“Charles ... Charles,” she pleaded.
For a while he could not speak; and she said to herself that she would perhaps never know whether he had sought her because he was ill, or whether illness had seized him as he entered her room to question, accuse, or reveal what he had seen or heard that afternoon.
Suddenly he lifted his hand and pressed back her forehead, so that her face lay bare under his eyes.
“Love, love—you’ve been happy?”
“Happy?” The word choked her. She clung to him, burying her anguish against his knees. His hand stirred weakly in her hair, and gathering her whole strength into the gesture, she raised her head again, looked into his eyes, and breathed back: “And you?”

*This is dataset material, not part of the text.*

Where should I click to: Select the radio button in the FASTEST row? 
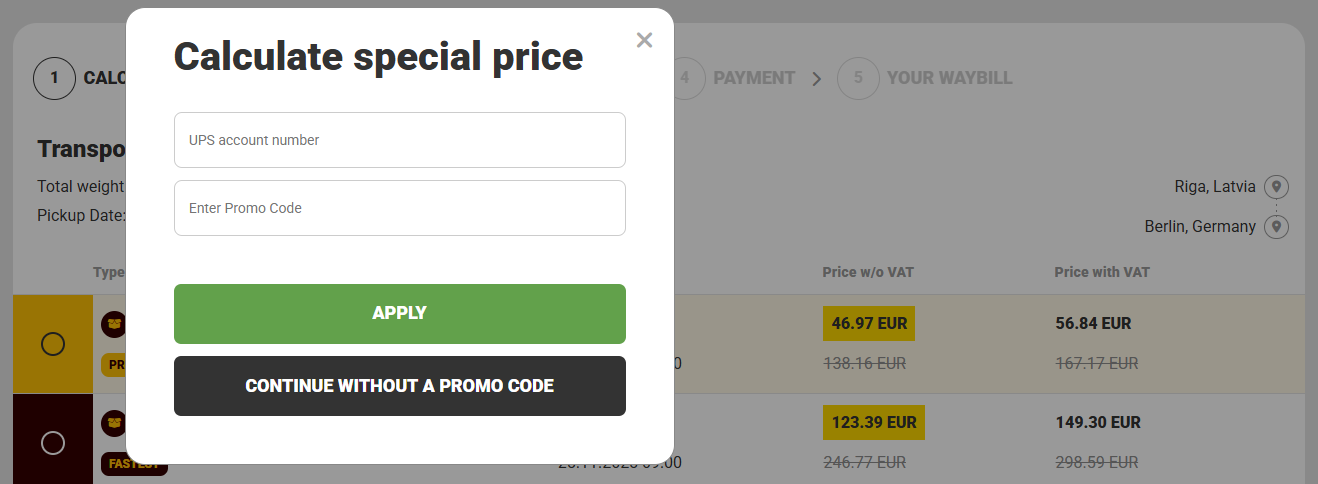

He gave her one full look; all their life together was in it, from the first day to the last. His hand brushed her once more, like a blessing, and then dropped. The moment of their communion was over; the next she was preparing remedies, ringing for the servants, ordering the doctor to be called. Her husband was once more the harmless helpless captive that sickness makes of the most dreaded and the most loved.
VI
IT was in Mrs. Mant’s drawing-room that, some half-year later, Mrs. Charles Hazeldean, after a moment’s hesitation, said to the servant that, yes, he might show in Mr. Prest.
Mrs. Mant was away. She had been leaving for Washington to visit a new protégée when Mrs. Hazeldean arrived from Europe, and after a rapid consultation with the clan had decided that it would not be “decent” to let poor Charles’s widow go to an hotel. Lizzie had therefore the strange sensation of returning, after nearly nine years, to the house from which her husband had triumphantly rescued her; of returning there, to be sure, in comparative independence, and without danger of falling into her former bondage, yet with every nerve shrinking from all that the scene revived.
Mrs. Mant, the next day, had left for Washington; but before starting she had tossed a note across the breakfast-table to her visitor.